Sentí como si me hubiera arrancado el corazón del pecho y lo hubiera pisoteado.

Max se apretó contra mi pierna y gimoteó.
«Me vio escondiéndolo», continuó, señalando a Max. «Creo que intentaba decírtelo. Los perros siempre lo saben, ¿verdad? Cuando algo va mal…»
Me reí, un sonido áspero y entrecortado que me sobresaltó incluso a mí. «¿Así que nuestro perro es más leal que mi mujer? ¿Es eso lo que me estás diciendo?».
«Por favor», suplicó, acercándose a mí. «Podemos solucionar esto. Te quiero. Fue un error, un terrible error».

Di un paso atrás. «¿Amor? Llevas semanas mintiéndome a la cara. Planeando Dios sabe qué con ese dinero. ¿Ibas a huir? ¿Coger a mi hija y desaparecer?»
Su silencio fue respuesta suficiente. Jenna empezó a llorar y sus lamentos cortaron la tensión como un cuchillo.
«Ve con ella», dije, con la voz hueca. «Al menos uno de nosotros tiene que consolarla».
Esa noche hice la maleta, y mi visión se nubló por las lágrimas mientras echaba ropa en la bolsa de lona.
Max me observaba desde la puerta, dispuesto a seguirme. Cada cosa que cogía parecía un clavo más en el ataúd de nuestro matrimonio.
«Cuida de Jenna», le dije a Ruby mientras me dirigía a la puerta, Max pisándome los talones. «Le diré a mi abogado que se ponga en contacto contigo para arreglar la custodia».
Llamó todos los días durante una semana. Luego cada dos días. Finalmente quedamos en una cafetería, en terreno neutral, para hablar del proceso de divorcio.
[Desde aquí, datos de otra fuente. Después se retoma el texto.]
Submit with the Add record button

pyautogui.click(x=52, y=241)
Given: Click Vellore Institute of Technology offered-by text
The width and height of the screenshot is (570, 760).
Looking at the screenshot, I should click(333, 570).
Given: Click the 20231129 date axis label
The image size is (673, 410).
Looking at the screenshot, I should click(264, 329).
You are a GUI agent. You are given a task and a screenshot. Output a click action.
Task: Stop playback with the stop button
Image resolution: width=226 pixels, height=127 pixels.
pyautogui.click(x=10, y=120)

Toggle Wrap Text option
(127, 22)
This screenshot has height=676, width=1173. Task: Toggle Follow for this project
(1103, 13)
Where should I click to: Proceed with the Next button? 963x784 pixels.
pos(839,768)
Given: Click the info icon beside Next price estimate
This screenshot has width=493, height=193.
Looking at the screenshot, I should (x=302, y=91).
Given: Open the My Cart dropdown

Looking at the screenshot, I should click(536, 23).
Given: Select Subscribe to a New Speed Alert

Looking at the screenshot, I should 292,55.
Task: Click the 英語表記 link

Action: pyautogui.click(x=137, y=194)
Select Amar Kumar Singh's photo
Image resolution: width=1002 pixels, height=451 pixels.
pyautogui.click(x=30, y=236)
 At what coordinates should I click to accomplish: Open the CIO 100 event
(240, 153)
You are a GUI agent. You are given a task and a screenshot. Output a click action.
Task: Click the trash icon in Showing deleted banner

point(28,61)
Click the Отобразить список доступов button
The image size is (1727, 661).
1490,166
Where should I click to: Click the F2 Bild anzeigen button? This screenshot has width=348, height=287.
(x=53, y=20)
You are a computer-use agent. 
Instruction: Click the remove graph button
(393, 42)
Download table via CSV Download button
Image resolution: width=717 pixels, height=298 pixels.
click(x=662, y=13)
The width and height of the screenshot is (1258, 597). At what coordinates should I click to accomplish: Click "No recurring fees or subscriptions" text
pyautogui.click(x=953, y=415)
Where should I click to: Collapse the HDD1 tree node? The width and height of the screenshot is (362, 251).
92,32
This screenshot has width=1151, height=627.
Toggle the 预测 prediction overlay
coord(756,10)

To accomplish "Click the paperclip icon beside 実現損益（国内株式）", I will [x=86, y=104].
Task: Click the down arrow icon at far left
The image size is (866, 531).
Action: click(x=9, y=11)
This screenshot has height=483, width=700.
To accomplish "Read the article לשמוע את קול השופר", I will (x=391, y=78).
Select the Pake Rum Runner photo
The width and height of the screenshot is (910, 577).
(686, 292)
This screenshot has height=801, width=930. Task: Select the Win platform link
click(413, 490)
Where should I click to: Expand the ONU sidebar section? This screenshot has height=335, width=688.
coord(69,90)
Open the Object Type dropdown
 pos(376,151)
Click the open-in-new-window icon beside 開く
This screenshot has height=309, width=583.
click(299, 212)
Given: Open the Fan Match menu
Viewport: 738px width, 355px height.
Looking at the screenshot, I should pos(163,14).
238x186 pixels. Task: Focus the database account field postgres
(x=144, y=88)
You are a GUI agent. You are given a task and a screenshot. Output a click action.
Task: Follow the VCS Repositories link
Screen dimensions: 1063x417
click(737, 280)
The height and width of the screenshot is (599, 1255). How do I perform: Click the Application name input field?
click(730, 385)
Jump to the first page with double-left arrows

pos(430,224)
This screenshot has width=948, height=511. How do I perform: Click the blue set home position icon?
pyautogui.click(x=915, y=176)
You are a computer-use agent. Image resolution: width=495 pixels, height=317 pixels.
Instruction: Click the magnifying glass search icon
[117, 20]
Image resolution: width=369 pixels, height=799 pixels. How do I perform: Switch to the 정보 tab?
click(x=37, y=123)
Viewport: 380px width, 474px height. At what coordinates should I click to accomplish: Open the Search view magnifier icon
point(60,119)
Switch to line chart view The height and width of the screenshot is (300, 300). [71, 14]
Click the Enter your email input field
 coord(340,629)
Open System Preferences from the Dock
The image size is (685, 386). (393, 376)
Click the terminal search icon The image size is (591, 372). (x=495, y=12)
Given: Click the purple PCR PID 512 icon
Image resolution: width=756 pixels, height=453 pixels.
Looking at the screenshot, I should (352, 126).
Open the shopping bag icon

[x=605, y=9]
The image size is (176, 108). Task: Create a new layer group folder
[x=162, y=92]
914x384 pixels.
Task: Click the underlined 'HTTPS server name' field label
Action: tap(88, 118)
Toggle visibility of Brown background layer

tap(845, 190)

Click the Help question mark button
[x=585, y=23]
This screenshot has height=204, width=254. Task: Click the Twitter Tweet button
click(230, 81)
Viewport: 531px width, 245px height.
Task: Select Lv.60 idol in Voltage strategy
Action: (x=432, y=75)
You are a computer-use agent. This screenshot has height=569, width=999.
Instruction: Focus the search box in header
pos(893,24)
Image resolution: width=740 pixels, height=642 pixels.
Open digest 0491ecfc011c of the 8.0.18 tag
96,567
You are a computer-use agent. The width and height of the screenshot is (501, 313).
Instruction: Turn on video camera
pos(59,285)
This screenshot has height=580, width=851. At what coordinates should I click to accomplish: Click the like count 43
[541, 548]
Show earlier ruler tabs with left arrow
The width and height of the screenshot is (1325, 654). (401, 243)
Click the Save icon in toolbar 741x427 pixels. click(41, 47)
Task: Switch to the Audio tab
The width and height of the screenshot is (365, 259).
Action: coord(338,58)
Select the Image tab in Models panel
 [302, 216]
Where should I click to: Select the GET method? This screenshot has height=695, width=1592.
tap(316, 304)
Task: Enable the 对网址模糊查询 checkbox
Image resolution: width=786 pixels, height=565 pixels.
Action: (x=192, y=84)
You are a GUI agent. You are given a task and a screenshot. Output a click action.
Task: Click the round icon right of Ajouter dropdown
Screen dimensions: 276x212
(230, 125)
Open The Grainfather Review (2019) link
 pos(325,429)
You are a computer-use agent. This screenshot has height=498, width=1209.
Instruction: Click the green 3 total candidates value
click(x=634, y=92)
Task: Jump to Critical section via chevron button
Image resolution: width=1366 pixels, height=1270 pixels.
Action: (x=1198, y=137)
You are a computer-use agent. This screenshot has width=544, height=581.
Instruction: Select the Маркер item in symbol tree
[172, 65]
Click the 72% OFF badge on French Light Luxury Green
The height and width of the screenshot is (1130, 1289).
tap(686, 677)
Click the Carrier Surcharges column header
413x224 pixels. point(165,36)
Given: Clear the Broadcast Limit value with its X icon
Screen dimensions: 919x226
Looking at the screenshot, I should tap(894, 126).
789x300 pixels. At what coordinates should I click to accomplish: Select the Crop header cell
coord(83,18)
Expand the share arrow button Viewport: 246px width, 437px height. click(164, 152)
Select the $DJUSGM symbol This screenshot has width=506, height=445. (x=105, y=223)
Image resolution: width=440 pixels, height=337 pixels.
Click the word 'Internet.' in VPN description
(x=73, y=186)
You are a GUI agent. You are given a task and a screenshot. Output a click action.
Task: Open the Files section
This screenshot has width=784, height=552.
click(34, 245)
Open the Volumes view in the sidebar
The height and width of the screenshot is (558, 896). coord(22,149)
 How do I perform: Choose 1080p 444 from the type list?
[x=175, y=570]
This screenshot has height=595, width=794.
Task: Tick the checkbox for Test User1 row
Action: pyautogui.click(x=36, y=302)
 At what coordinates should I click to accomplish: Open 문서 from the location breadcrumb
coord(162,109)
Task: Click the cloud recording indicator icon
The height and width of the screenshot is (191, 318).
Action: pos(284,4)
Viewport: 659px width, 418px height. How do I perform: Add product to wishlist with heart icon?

Verla, pálida y agotada, seguía haciéndome doler el corazón a pesar de todo.
«Nunca he dejado de quererte», me dijo, con los ojos enrojecidos. «Sé que probablemente ya no lo creas, pero es verdad».
«El amor no es suficiente si no incluye lealtad». Me levanté. «Has roto algo que no tiene arreglo. La confianza no es un jarrón que se pueda volver a pegar. Cuando se rompe, las grietas son siempre visibles».
Al final, fue mi perro quien me mostró la verdad y se mantuvo fiel cuando mi mundo se vino abajo. Algunos lo llamarán ironía: un perro es más honesto que un ser humano. Yo lo llamo amor, amor verdadero
Aquella noche miré a mi fiel compañero y esbocé una leve sonrisa. «Ahora estamos solos tú y yo, chico».
Meneó la cola y, de algún modo, supe que todo iba a ir bien. No hoy, tal vez no mañana, pero con el tiempo.